- [Short exercise]:
Reproduce the mailing list message below on the HTTP state management draft, word for word and in full.

- [Document passage]:
╭──
Re: comments on draft-ietf-http-state-man-mec-04.txt from Dave Kristol on 1997-11-14 (ietf-http-wg@w3.org from October to December 1997)

From: Dave Kristol <dmk@research.bell-labs.com>
Date: Fri, 14 Nov 97 17:20:35 EST
To: http-wg%cuckoo.hpl.hp.com@hplb.hpl.hp.com
Cc: fielding@kiwi.ics.uci.edu
Message-Id: <9711142220.AA02181@aleatory.tempo.bell-labs.com>
"Roy T. Fielding" <fielding@kiwi.ics.uci.edu> wrote on Tue, 11 Nov 1997 16:19:03 -0800:

  > Larry asked me to do a detailed review of the draft, which is probably
  > a dangerous thing.  I do not consider myself to be a Cookie expert;
  > in fact, I avoid them like the plague.  My comments are on general
(Good judgement!)
  > draftyness issues.

Thanks for the extensive comments.  (Turn about is fair play? :-)

  > 
  > >                 HTTP State Management Mechanism (Rev1)
  > 
  > I'd prefer not to have " (Rev1)" in the title.

I thought it was desirable to distinguish this from RFC 2109.

  > 
  > >2.  TERMINOLOGY
  > >
  > >The terms user agent, client, server, proxy, and origin server have the
  > >same meaning as in the HTTP/1.1 specification [RFC 2068].
╰──
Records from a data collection
╭──
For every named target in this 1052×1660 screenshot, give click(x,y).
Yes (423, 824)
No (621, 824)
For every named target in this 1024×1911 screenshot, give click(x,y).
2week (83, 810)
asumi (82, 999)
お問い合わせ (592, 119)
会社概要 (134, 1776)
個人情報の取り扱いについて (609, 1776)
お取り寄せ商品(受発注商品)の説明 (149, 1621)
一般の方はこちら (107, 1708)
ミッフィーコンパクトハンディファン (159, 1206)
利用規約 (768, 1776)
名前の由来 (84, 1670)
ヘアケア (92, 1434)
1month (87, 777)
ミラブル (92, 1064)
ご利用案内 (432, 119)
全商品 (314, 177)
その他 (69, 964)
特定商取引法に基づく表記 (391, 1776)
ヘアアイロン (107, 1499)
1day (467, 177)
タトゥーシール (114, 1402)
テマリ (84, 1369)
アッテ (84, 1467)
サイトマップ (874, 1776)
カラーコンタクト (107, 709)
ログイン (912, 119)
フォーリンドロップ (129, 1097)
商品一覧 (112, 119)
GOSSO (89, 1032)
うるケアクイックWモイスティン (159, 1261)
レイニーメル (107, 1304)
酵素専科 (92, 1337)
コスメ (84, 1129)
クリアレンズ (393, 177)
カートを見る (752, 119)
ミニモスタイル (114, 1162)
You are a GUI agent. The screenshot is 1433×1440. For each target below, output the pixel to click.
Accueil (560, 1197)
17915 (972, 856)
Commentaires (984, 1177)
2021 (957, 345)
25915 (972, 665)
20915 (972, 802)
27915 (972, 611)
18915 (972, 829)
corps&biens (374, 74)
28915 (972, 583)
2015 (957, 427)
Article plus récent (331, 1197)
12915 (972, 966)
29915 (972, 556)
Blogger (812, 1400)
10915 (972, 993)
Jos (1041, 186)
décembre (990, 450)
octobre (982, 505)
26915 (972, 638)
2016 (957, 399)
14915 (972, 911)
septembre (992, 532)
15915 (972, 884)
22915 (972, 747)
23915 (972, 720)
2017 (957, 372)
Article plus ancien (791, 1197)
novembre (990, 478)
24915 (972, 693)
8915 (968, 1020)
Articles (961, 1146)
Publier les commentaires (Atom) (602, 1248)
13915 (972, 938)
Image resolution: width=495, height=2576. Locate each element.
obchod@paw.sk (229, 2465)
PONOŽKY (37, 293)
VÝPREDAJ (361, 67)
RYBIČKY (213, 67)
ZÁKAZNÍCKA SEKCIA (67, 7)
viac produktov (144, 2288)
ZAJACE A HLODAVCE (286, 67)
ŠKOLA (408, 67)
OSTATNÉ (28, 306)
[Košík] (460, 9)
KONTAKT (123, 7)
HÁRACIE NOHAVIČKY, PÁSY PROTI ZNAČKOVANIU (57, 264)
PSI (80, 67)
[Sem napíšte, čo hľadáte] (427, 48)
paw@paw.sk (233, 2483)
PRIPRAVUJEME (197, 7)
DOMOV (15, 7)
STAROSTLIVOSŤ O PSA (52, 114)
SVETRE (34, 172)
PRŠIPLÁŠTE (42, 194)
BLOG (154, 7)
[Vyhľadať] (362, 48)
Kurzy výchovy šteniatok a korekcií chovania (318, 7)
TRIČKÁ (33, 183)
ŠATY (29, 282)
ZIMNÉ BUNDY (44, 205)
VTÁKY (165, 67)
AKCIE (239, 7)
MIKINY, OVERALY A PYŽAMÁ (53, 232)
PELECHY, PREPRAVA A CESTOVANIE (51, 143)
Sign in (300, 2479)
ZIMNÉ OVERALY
╰──
- [Response to this task]:
Re: comments on draft-ietf-http-state-man-mec-04.txt from Dave Kristol on 1997-11-14 (ietf-http-wg@w3.org from October to December 1997)

From: Dave Kristol <dmk@research.bell-labs.com>
Date: Fri, 14 Nov 97 17:20:35 EST
To: http-wg%cuckoo.hpl.hp.com@hplb.hpl.hp.com
Cc: fielding@kiwi.ics.uci.edu
Message-Id: <9711142220.AA02181@aleatory.tempo.bell-labs.com>
"Roy T. Fielding" <fielding@kiwi.ics.uci.edu> wrote on Tue, 11 Nov 1997 16:19:03 -0800:

  > Larry asked me to do a detailed review of the draft, which is probably
  > a dangerous thing.  I do not consider myself to be a Cookie expert;
  > in fact, I avoid them like the plague.  My comments are on general
(Good judgement!)
  > draftyness issues.

Thanks for the extensive comments.  (Turn about is fair play? :-)

  > 
  > >                 HTTP State Management Mechanism (Rev1)
  > 
  > I'd prefer not to have " (Rev1)" in the title.

I thought it was desirable to distinguish this from RFC 2109.

  > 
  > >2.  TERMINOLOGY
  > >
  > >The terms user agent, client, server, proxy, and origin server have the
  > >same meaning as in the HTTP/1.1 specification [RFC 2068].